There has also been proposed an aliphatic polyester which is comprised of glycol monomer units and at least one member selected from the group consisting of glycolic acid monomer units and lactic acid monomer units and which has a solution viscosity of 0.35 or more (see, for example, Unexamined Japanese Patent Application Laid-Open Specification No. 1-156319). However, such copolymer has low heat stability and exhibits marked discoloration at the time of melt shaping.
Further, there has been proposed a copolymer which is obtained by a transesterification reaction between (A) a polyglycolic acid or a copolymer of glycolide and lactide and (B) a polyester comprised of diglycolic acid monomer units and diol compound monomer units, wherein polyester (B) is used in an amount of from 2 to 50% by weight, based on the total weight of raw material (A) and polyester (B) (see, for example, Unexamined Japanese Patent Application Laid-Open Specification No. 52-147691 (corresponding to GB1572362, U.S. Pat. No. 4,048,256, U.S. Pat. No. 4,095,600, U.S. Pat. No. 4,118,470 and U.S. Pat. No. 4,122,129)). However, the heat stability of the copolymer is not satisfactory, and a marked discoloration is likely to occur especially at the time of melt shaping.
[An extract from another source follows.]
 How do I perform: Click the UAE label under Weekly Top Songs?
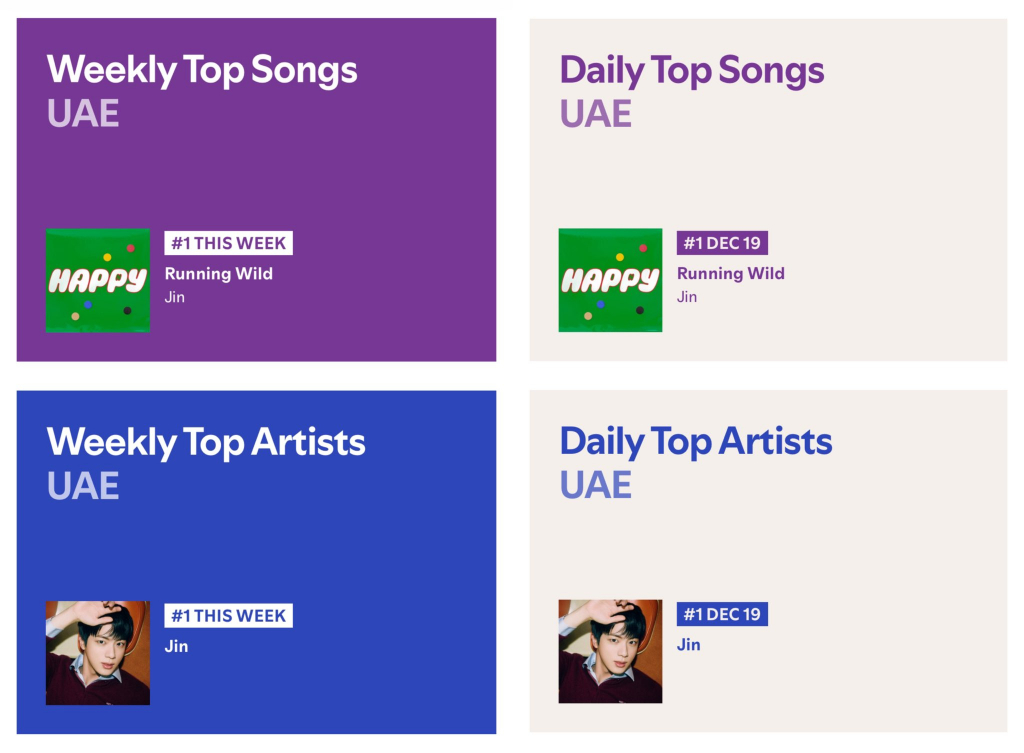tap(83, 113)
Unexamined Japanese Patent Application Laid-Open Specification No. 9-808220 (corresponding to WO97/08220) discloses a method for producing a polyhydroxycarboxylic acid which has a weight average molecular weight of 50,000 or more, in which a hydroxycarboxylic acid or an oligomer thereof is subjected to polycondensation in the presence of an inorganic solid acid catalyst and an alkaline earth metallic compound catalyst. However, the polyhydroxycarboxylic acid obtained by this method is discolored to assume a pale brown color and, hence, has a poor quality. In addition, the heat stability of the polyhydroxycarboxylic acid is low, and the discoloration at the time of melt shaping is marked.
Unexamined Japanese Patent Application Laid-Open Specification No. 11-130847 (corresponding to WO99/19378) discloses a method for producing a high molecular weight polyglycolic acid, in which a hydrolyzate of methyl glycolate is subjected to polycondensation to obtain a prepolymer and, then, the obtained prepolymer is subjected to solid phase polymerization. However, the obtained polyglycolic acid exhibits poor heat stability and marked discoloration at the time of melt shaping.
As described hereinabove, there has been totally unknown a glycolic acid copolymer containing a large amount of glycolic acid monomer units, which is advantageous not only in that it exhibits high heat stability at the time of melt shaping, but also in that it enables production of a shaped article exhibiting high mechanical strength and excellent gas barrier property.